If someone is using MAP_STACK to avoid having a huge page, they will
also get a mapping that grows - which is different than what happens
today.

I'm not saying that's right, but someone could be abusing the existing
flag and this will change the behaviour.

> 
> >
> >
> > That is mmap(MAP_STACK) would set VM_NOHUGEPAGE right now, with this
> > change you'd get VM_NOHUGEPAGE | VM_GROWS<something>
> >
> > >              _calc_vm_trans(flags, MAP_STACK,      VM_NOHUGEPAGE) |
> > >              arch_calc_vm_flag_bits(flags);
> > >  }
> > >
> >
Helge Deller Sept. 12, 2024, 12:50 a.m. UTC | #4
On 9/12/24 01:05, Liam R. Howlett wrote:
> * Yang Shi <shy828301@gmail.com> [240911 18:16]:
>> On Wed, Sep 11, 2024 at 12:49 PM Liam R. Howlett
>> <Liam.Howlett@oracle.com> wrote:
>>>
>>> * Helge Deller <deller@kernel.org> [240911 15:20]:
>>>> This is a RFC to change the behaviour of mmap(MAP_STACK) to be
>>>> sufficient to map memory for usage as stack on all architectures.
>>>> Currently MAP_STACK is a no-op on Linux, and instead MAP_GROWSDOWN
>>>> has to be used.
>>>> To clarify, here is the relevant info from the mmap() man page:
>>>>
>>>> MAP_GROWSDOWN
>>>>     This flag is used for stacks. It indicates to the kernel virtual
>>>>     memory system that the mapping should extend downward in memory.  The
>>>>     return address is one page lower than the memory area that is
>>>>     actually created in the process's virtual address space.  Touching an
>>>>     address in the "guard" page below the mapping will cause the mapping
>>>>     to grow by a page. This growth can be repeated until the mapping
>>>>     grows to within a page of the high end of the next lower mapping,
>>>>     at which point touching the "guard" page will result in a SIGSEGV
>>>>     signal.

» DATA

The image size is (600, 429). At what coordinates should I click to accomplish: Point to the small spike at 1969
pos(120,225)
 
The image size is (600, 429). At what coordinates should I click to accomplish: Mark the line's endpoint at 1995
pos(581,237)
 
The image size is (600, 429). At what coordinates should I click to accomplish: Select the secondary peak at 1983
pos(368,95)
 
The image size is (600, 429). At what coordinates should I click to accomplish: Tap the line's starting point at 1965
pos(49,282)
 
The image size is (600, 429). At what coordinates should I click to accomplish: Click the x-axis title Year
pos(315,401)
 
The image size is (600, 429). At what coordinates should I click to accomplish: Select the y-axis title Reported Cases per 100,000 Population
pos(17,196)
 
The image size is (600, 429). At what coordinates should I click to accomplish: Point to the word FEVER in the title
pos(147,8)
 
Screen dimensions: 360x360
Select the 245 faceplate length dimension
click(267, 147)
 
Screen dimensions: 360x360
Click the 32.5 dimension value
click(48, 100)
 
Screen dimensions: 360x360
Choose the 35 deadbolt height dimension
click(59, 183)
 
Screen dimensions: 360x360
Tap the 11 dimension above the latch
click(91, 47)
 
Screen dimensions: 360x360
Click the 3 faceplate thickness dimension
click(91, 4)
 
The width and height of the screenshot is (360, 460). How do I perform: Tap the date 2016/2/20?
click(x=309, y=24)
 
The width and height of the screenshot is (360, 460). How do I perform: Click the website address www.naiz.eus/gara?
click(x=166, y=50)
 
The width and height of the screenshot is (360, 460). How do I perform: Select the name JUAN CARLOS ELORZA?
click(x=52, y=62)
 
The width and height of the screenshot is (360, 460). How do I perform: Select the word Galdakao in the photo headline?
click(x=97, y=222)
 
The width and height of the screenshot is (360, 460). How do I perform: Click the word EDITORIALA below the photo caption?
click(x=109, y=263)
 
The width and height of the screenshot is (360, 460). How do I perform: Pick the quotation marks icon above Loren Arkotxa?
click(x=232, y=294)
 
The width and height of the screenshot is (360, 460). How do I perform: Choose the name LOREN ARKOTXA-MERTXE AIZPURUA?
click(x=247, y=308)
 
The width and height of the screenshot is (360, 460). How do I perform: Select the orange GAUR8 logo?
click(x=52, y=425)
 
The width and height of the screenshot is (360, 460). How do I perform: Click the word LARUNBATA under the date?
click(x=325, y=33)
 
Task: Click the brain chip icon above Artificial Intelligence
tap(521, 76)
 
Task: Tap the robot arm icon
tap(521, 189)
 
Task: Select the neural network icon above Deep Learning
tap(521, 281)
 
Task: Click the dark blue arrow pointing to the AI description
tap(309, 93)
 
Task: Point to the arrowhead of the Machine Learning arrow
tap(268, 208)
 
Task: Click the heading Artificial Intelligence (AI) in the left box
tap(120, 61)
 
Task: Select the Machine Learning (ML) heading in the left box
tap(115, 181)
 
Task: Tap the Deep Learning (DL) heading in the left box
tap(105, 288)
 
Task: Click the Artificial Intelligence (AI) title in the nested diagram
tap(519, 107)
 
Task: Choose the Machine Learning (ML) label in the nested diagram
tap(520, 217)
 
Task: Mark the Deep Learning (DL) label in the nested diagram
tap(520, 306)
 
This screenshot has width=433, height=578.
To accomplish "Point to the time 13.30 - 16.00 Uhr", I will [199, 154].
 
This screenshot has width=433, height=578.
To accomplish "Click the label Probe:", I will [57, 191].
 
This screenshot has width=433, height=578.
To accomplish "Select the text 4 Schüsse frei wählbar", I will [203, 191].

» REQUIRED TASKS
1. Extract the passage from the MAP_STACK discussion that begins at the words "If someone is" and stops after the words "change the behaviour.".
2. In the MAP_STACK discussion, which flag currently has to be used on Linux because MAP_STACK is a no-op?
Rely only on the MAP_STACK discussion, not on the listing.

» TASK ANSWERS
1.
If someone is using MAP_STACK to avoid having a huge page, they will
also get a mapping that grows - which is different than what happens
today.

I'm not saying that's right, but someone could be abusing the existing
flag and this will change the behaviour.

2. MAP_GROWSDOWN